The site claimed: "Our marketing department has done extensive research over the last 3 quarters and discovered that our audience is strangely disproportionately skewed towards males. Like, 98.3 per cent males to be precise. To correct this oversight, we have decided to subtly tweak Slashdot's design and content to widen our appeal to these less active demographics."
Headlines that day included "how hot would a light sabre really be" and "cutest ever web site discovered!!!" Sheer genius. And it was really cute. Click here for a photo of pink Slashdot.
Google's Virgle, Romance, Gmail Paper and more
In 2002, it launched MentalPlex, which read users' minds to determine what they really wanted from their search results, as well as PigeonRank, the bird-based explanation behind its mysterious PageRank system.
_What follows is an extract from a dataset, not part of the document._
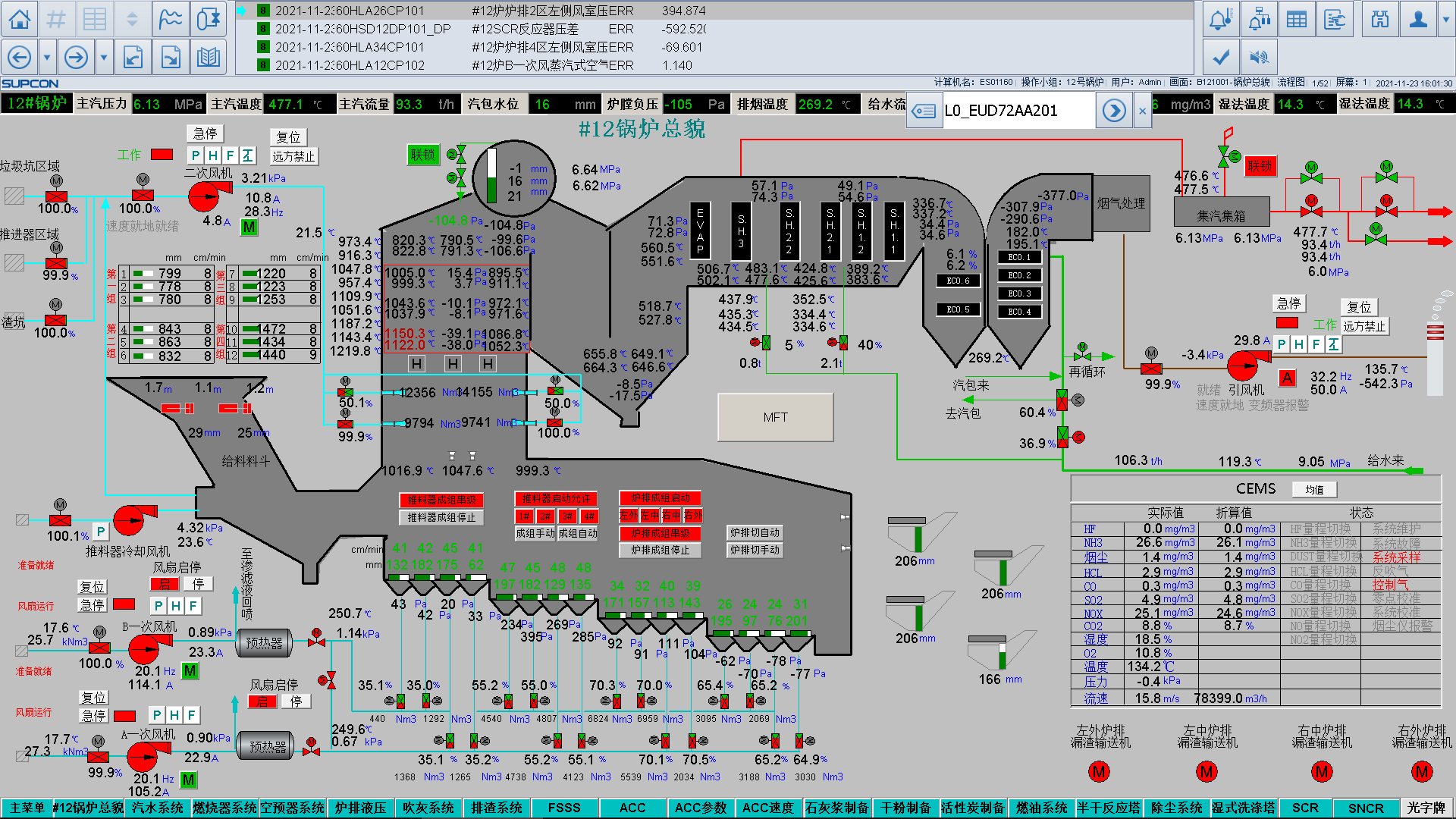
Task: Open process alarm bell icon
Action: pyautogui.click(x=1221, y=20)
In 2004, there was Google Gulp the web giant's own soft drink followed by a dating site two years later, with the fantastic tag line: "Dating is a search problem. Solve it with Google Romance." Maybe Google really can find everything.
The web giant's pranksters had a bumper year in 2007. First there was Gmail Paper, letting less savvy web users create a paper archive of their email. MP3 and WAV files could not be printed, sadly. Then, there was the beta of TiSP, a home wireless system that makes use of plumbing, a so called "dark porcelain" project which really isn't all that far-fetched these days, but funny all the same.
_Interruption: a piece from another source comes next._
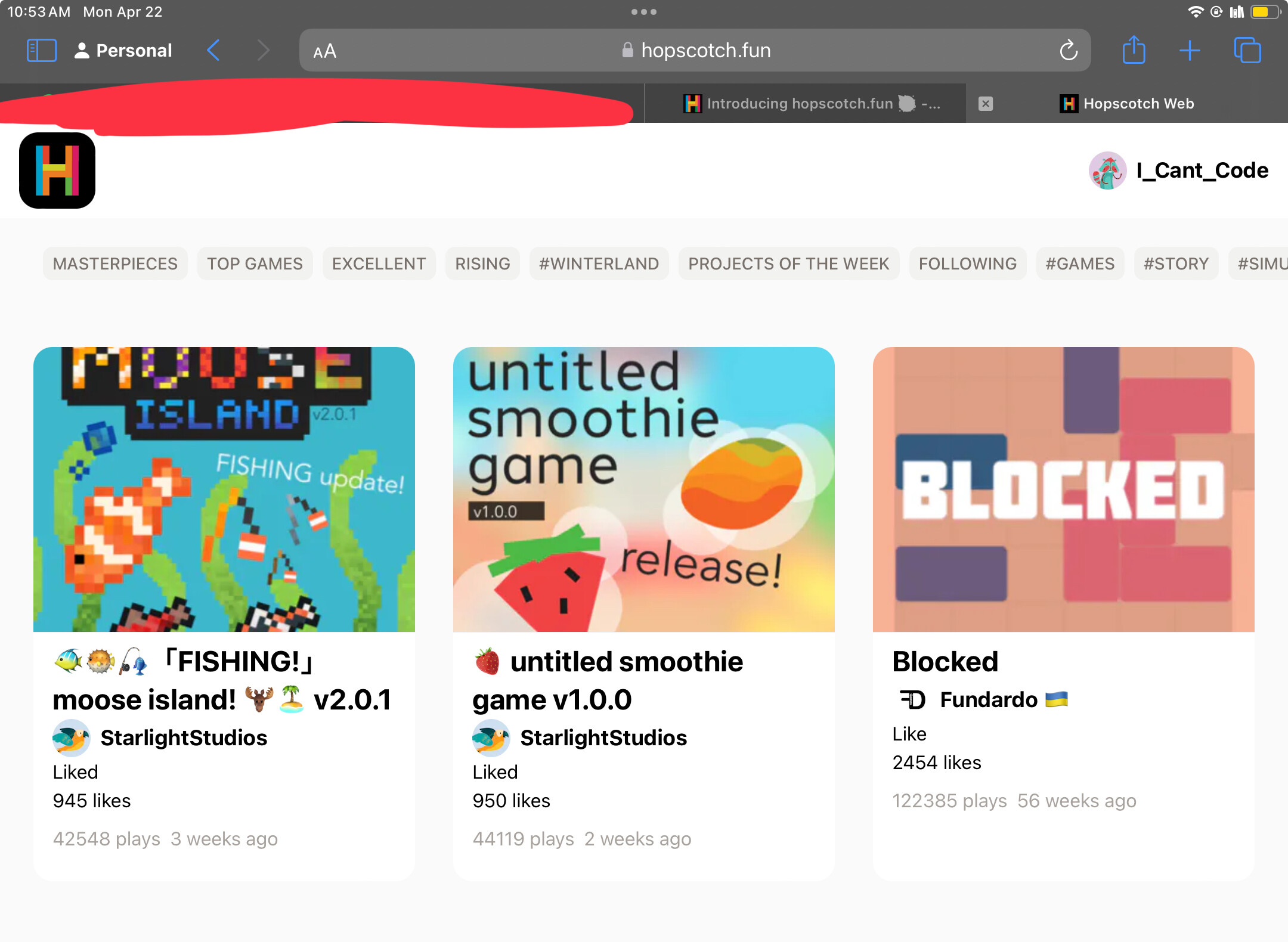Toggle Liked on moose island project
This screenshot has width=1288, height=942.
click(x=75, y=772)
From the press release: "I couldn't be more excited about, and am only slightly grossed out by, this remarkable new product," said Marissa Mayer, Google's vice president of search products and user experience. "I firmly believe TiSP will be a breakthrough product, particularly for those users who, like Larry himself, do much of their best thinking in the bathroom."
Last year, Google kind of over-did it. Among others, there was a new Gblogs service that organised posts by relevancy rather than date, Adsense for conversations, and the Austrailans got Gday a brand new service to search pages 24 hours before their creation. Google Books even got scratch and sniff tech, a nice play on the BBC's own effort.
Gmail users could edit time stamps on email using Custom Time, so we could lie about when we sent a message. But don't worry, it used an "e-flux capacitor to resolve issues of causality." Brilliant.